◆ Required action: Lines from the one containing "Viewport: 1100px width, 704px" through the final line of the data, restated word for word and free of pictures, make up the whole answer.
#### Provided entries ####
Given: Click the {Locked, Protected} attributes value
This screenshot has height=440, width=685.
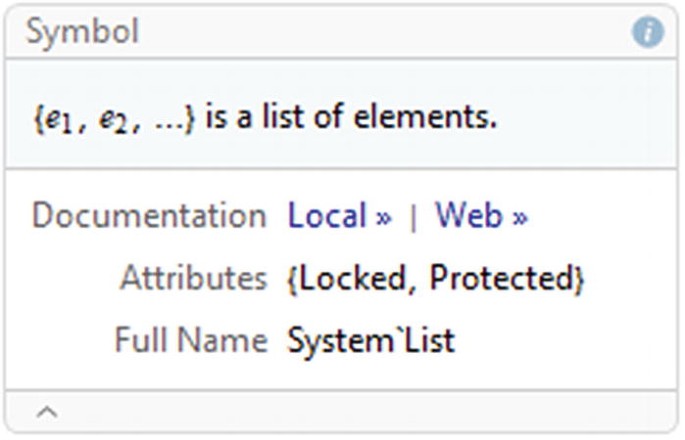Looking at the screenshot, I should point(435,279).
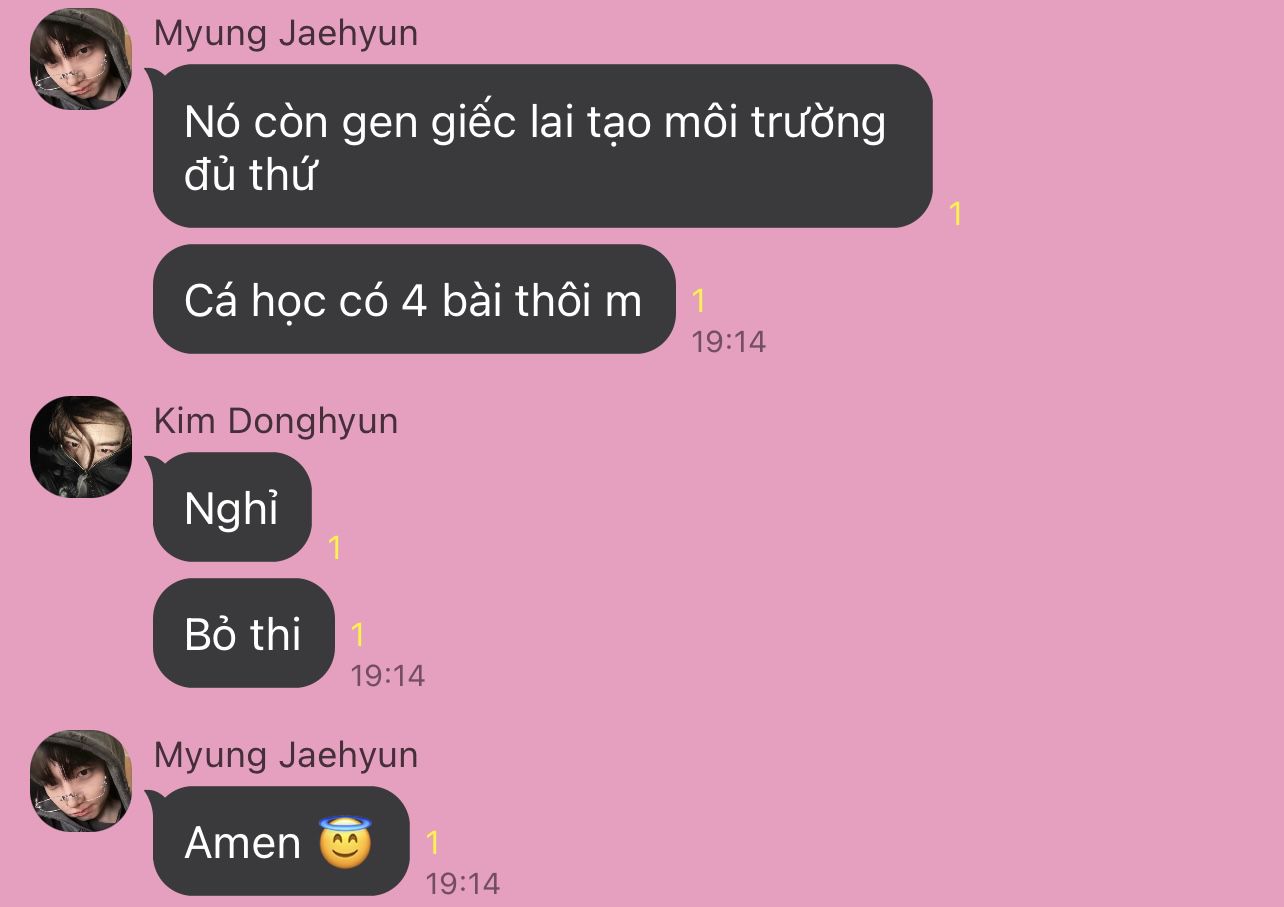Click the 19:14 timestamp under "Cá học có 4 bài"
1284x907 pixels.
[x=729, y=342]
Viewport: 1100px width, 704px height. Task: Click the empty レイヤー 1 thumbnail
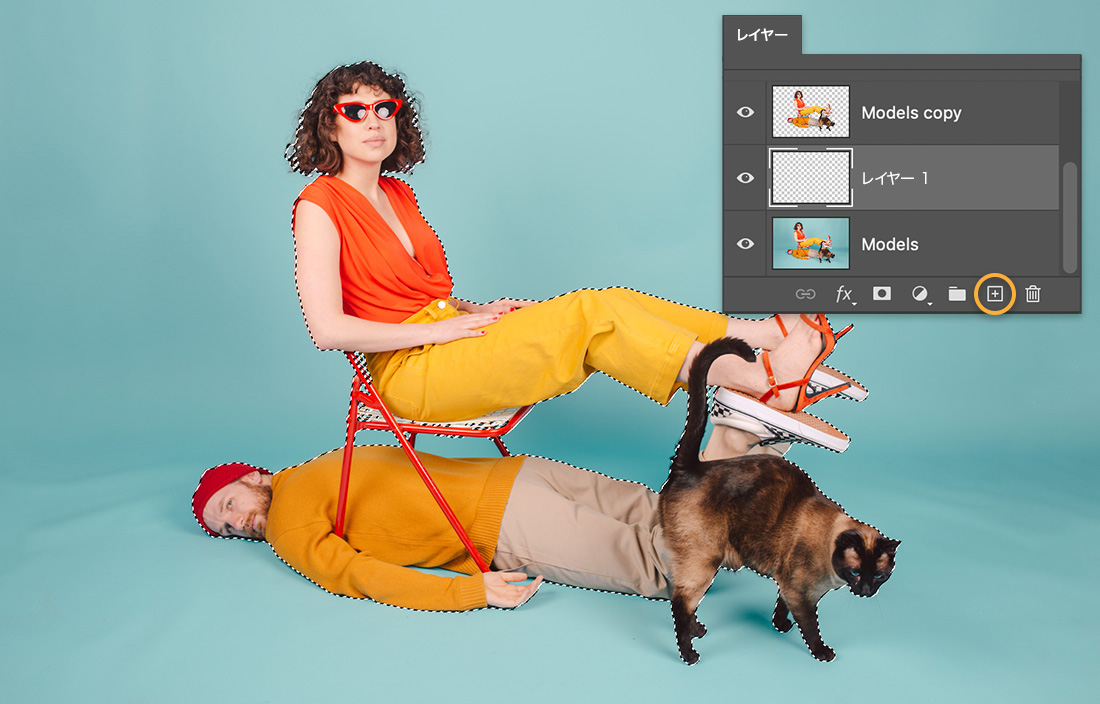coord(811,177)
####
◆ The completed task:
Viewport: 1100px width, 704px height. Task: Click the empty レイヤー 1 thumbnail
coord(811,177)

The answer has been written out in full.